### TEXT SECTION
He began lessons with his mother, who brought up the family after his
father's death in 1888. In 1894 they settled in Bratislava, where he
attended the Gymnasium (Dohnányi was an elder schoolfellow),
studied the piano with Laszlo Erkel and Anton Hyrtl, and composed
sonatas and quartets. In 1898 he was accepted by the Vienna
Conservatory, but following Dohnányi he went to the Budapest
Academy (1899-1903), where he studied the piano with Liszt's pupil
Istvan Thoman and composition with Janos Koessler. There he deepened
his acquaintance with Wagner, though it was the music of Strauss, which
he met at the Budapest premiere of Also sprach Zarathustra in 1902,
that had most influence. He wrote a symphonic poem, Kossuth (1903),
using Strauss's methods with Hungarian elements in Liszt's manner.
In 1904 Kossuth was performed in Budapest and Manchester; at the same
time Bartók began to make a career as a pianist, writing a Piano
Quintet and two Lisztian virtuoso showpieces (Rhapsody op.1, Scherzo
op.2). Also in 1904 he made his first Hungarian folksong transcription.

### DATA PROVIDED
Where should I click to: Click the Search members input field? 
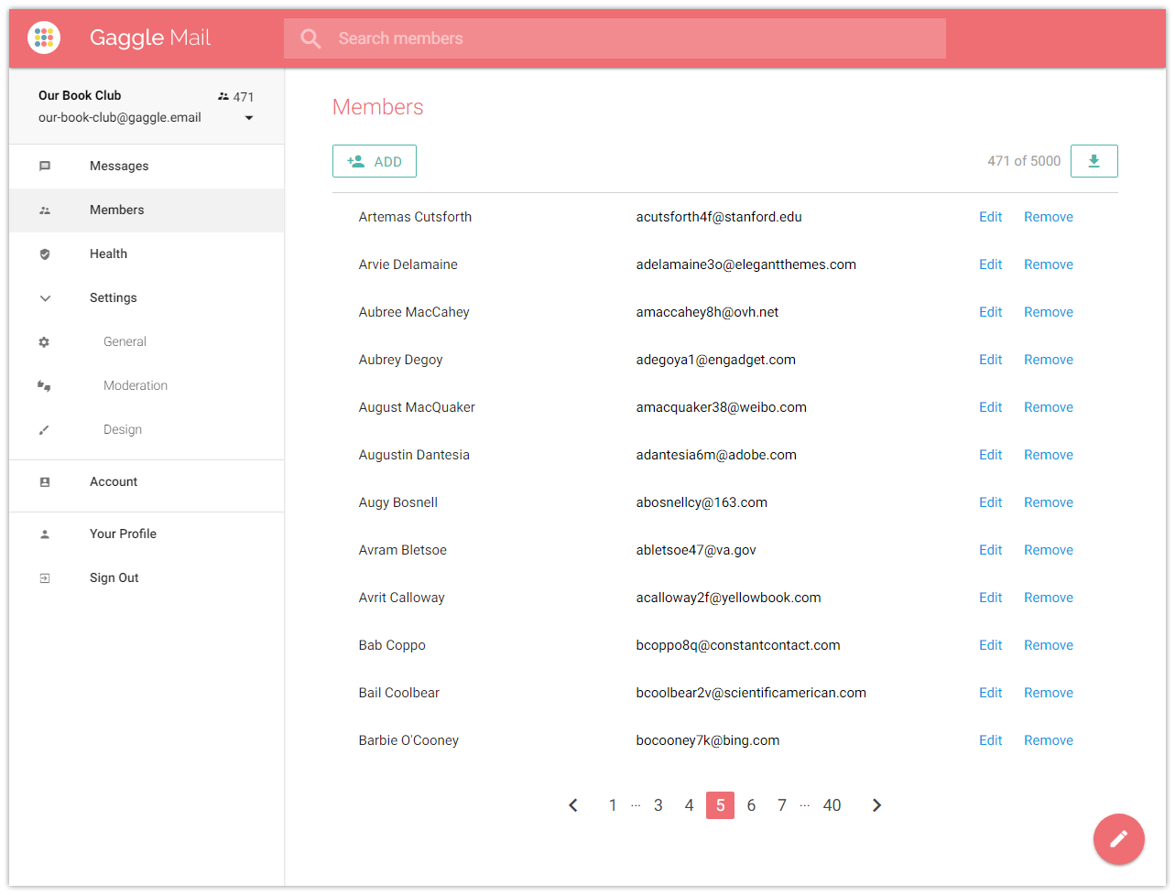pos(615,38)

### TASK A
Write out the part of the passage on Bartók's early years that begins at the words "In 1904 Kossuth" and stops after the words "Hungarian folksong transcription.".
### TASK B
Continue the passage on Bartók's early years, picking up after its last sentence.
The data is not needed for any of this work.

### TASK RESULT A
In 1904 Kossuth was performed in Budapest and Manchester; at the same
time Bartók began to make a career as a pianist, writing a Piano
Quintet and two Lisztian virtuoso showpieces (Rhapsody op.1, Scherzo
op.2). Also in 1904 he made his first Hungarian folksong transcription.

### TASK RESULT B
In 1905 he collected more songs and began his collaboration with
Kodály: their first arrangements were published in 1906. The
next year he was appointed Thoman's successor at the Budapest Academy,
which enabled him to settle in Hungary and continue his folksong
collecting, notably in Transylvania. Meanwhile his music was beginning
to be influenced by this activity and by the music of Debussy that
Kodály had brought back from Paris: both opened the way to new,
modal kinds of harmony and irregular metre. The 1908 Violin Concerto is
still within the symphonic tradition, but the many small piano pieces
of this period show a new, authentically Hungarian Bartók
emerging, with the 4ths of Magyar folksong, the rhythms of peasant
dance and the scales he had discovered among Hungarian, Romanian and
Slovak peoples. The arrival of this new voice is documented in his
String Quartet no.1 (1908), introduced at a Budapest concert of his
music in 1910.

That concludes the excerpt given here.